:: WRITTEN EXERCISE ::
Copy out every line in the listing below, including the requests, but add 22 to each number in the answer coordinates.

Stored records:
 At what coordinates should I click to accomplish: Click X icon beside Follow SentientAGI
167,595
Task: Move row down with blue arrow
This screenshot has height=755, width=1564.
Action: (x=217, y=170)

:: EXERCISE ANSWER ::
 At what coordinates should I click to accomplish: Click X icon beside Follow SentientAGI
189,617
Task: Move row down with blue arrow
This screenshot has height=755, width=1564.
Action: (x=239, y=192)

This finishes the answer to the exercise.